→ Texte choisi:

===============

IIe COUR DE DROIT PUBLIC
 
***********************************************
 
6 avril 2001
 
Composition de la Cour: MM. les Juges Wurzburger, président,
 
Müller et Berthoud, juge suppléant. Greffier: M. Langone.
 
___________
 
Statuant sur le recours de droit administratif
 
formé par
 
B.________, né le 6 mars 1970, représenté par Me Benoît Carron, avocat à Genève,
 
contre
 
l'arrêt rendu le 13 novembre 2000 par le Juge unique de la Cour de droit public du Tribunal cantonal du canton du Valais, dans la cause qui oppose le recourant au Service de l'état civil et des étrangers du canton du V a l a i s;
 
(art. 13e LSEE; assignation au territoire)
 
Vu les pièces du dossier d'où ressortent
 
les faits suivants:
 
A.- Le 10 août 1998, l'Office fédéral des réfugiés a rejeté la seconde demande d'asile déposée par B.________, d'origine palestinienne, et sommé celui-ci de quitter la Suisse jusqu'au 30 septembre 1998, sous peine de refoulement.
 
Placé en détention préventive le 10 juin 1998, B.________ a été condamné, le 11 novembre 1998, à une peine de vingt et un mois de réclusion et à l'expulsion de Suisse d'une durée de huit ans pour vol et dommages à la propriété.
 
Il a été libéré, à titre conditionnel, le 10 août 1999, avec un délai d'épreuve de deux ans. Le 30 novembre 1999, il a été arrêté à l'aéroport de Zurich alors qu'il était en possession d'un faux passeport hollandais. Le 3 décembre 1999, il a été condamné de ce chef à septante-cinq jours d'emprisonnement.
 
Après avoir purgé sa peine, l'intéressé a été remis aux autorités valaisannes chargées de l'exécution de son renvoi.
 
Par décision du 13 février 2000, confirmée le 17 février 2000 par le Juge unique de la Cour de droit publicdu Tribunal cantonal du canton du Valais (ci-après: le Tribunal cantonal) et par le Tribunal fédéral (arrêt du 28 mars 2000), le Service de l'état civil et des étrangers du canton du Valais (ci-après: le Service cantonal) a ordonné la mise en détention immédiate en vue de refoulement de B.________ pour une durée de trois mois au plus, des indices faisant craindre que l'intéressé tente de se soustraire à son renvoi.
 
Par arrêt du 10 mai 2000, le Tribunal cantonal a confirmé le prononcé du Service cantonal prolongeant pour six mois au plus la détention de l'intéressé. Le 3 juillet 2000, le Tribunal fédéral a partiellement admis le recours de droit administratif interjeté par B.________ en limitant la prolongation de la détention à une durée de trois mois au plus, soit jusqu'au 12 août 2000.

===============

→ Jeu de données:
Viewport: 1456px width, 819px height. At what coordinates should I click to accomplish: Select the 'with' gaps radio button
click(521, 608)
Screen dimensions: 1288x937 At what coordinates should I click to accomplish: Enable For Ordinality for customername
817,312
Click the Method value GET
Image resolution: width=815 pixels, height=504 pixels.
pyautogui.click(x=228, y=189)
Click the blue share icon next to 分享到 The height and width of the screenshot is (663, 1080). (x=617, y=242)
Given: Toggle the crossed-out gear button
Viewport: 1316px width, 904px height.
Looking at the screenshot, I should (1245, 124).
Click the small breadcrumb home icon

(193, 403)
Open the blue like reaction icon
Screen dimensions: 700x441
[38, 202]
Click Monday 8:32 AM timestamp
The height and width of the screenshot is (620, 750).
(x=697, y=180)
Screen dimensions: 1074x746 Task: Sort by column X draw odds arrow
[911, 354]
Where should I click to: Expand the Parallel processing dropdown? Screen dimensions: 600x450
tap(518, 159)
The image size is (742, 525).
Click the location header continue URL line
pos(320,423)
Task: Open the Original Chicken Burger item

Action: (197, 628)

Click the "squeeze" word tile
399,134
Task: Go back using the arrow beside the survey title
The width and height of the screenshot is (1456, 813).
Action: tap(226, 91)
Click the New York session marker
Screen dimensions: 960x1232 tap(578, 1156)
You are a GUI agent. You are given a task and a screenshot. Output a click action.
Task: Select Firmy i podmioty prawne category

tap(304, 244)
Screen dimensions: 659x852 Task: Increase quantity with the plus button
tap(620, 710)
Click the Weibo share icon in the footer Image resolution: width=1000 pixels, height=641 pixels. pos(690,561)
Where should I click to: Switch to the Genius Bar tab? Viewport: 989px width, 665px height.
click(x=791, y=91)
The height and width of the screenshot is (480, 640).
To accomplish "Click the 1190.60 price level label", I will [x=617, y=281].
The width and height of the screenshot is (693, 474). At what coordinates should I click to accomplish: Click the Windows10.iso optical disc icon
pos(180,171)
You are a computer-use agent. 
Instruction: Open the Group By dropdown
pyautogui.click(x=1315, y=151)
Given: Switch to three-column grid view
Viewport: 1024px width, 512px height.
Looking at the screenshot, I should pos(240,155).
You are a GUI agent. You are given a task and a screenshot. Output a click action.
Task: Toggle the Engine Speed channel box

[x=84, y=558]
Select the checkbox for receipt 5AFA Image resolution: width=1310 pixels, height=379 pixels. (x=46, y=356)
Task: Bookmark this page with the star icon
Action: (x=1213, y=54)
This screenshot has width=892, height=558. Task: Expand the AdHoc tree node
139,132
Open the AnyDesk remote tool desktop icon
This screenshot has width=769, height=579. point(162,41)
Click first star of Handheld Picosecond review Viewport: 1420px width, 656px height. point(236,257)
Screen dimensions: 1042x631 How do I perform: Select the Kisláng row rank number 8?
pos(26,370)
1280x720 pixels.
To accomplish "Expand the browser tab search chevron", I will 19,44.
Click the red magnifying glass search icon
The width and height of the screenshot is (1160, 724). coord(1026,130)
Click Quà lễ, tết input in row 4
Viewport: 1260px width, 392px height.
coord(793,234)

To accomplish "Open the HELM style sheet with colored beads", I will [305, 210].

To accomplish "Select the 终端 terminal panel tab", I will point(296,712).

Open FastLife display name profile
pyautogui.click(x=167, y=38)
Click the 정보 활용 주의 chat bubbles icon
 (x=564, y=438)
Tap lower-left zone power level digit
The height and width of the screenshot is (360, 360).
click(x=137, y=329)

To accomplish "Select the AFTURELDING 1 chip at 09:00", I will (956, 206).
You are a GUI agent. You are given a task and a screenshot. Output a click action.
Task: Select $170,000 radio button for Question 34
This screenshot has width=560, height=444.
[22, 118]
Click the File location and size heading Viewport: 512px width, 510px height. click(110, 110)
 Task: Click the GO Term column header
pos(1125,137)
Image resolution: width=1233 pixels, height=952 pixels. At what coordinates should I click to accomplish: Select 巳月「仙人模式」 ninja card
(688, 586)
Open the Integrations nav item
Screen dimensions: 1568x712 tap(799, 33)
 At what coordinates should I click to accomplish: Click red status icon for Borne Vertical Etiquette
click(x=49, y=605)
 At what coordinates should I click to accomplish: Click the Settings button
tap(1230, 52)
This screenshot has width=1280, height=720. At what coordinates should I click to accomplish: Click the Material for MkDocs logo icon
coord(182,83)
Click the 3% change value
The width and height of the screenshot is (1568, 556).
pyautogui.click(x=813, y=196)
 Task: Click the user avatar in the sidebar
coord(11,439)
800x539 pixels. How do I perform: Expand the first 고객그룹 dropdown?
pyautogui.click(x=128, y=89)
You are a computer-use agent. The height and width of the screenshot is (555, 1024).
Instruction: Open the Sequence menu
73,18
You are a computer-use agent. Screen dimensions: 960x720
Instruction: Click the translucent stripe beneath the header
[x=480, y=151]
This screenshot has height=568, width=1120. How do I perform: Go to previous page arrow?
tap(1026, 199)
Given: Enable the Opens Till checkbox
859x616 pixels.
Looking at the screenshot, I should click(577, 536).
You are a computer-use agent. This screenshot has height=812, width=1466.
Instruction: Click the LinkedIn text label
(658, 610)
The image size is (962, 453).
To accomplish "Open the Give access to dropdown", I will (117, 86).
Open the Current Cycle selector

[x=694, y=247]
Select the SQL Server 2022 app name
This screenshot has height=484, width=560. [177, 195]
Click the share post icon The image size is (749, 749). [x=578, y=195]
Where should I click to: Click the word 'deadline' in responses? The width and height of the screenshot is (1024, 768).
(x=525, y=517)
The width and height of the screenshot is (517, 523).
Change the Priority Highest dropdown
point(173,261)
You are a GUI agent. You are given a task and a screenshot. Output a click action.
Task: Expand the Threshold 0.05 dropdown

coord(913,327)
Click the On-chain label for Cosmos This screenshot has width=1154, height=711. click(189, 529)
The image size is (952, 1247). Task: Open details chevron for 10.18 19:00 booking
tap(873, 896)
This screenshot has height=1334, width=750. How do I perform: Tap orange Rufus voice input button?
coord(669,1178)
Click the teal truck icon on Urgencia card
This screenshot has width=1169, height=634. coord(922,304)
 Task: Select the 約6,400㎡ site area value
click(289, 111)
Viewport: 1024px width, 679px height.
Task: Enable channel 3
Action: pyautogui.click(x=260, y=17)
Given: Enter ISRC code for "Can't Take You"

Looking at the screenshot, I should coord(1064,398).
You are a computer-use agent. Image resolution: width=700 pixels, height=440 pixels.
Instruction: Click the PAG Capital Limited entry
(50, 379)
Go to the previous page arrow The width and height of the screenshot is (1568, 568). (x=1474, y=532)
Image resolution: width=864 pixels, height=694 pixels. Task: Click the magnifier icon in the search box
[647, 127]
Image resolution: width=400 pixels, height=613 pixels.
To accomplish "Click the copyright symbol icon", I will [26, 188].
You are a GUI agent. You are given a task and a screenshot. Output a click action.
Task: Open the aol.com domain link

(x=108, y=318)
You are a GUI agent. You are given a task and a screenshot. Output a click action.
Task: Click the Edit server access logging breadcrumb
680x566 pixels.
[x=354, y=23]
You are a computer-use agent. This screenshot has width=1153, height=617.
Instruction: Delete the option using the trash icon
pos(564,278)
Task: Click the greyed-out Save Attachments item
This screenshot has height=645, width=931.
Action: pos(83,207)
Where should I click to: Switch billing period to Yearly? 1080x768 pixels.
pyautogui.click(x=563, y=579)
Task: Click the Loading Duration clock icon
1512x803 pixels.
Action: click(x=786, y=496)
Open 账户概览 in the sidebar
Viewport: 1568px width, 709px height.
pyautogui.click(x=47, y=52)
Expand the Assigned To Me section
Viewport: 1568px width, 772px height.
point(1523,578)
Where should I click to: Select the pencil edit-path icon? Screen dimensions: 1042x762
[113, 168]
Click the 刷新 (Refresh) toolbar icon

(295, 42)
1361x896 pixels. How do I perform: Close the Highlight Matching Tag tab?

===============

→ Énoncé écrit 1: D'après l'arrêt, à quelle peine l'intéressé a-t-il été condamné le 3 décembre 1999 ?
→ Énoncé écrit 2: Reproduisez tout le passage de l'arrêt, de « Il a été libéré, à » jusqu'à « de son renvoi. ».
Les données n'ont aucun rapport avec l'arrêt.

→ Résultat exact 1: À septante-cinq jours d'emprisonnement.

→ Résultat exact 2:
Il a été libéré, à titre conditionnel, le 10 août 1999, avec un délai d'épreuve de deux ans. Le 30 novembre 1999, il a été arrêté à l'aéroport de Zurich alors qu'il était en possession d'un faux passeport hollandais. Le 3 décembre 1999, il a été condamné de ce chef à septante-cinq jours d'emprisonnement.
 
Après avoir purgé sa peine, l'intéressé a été remis aux autorités valaisannes chargées de l'exécution de son renvoi.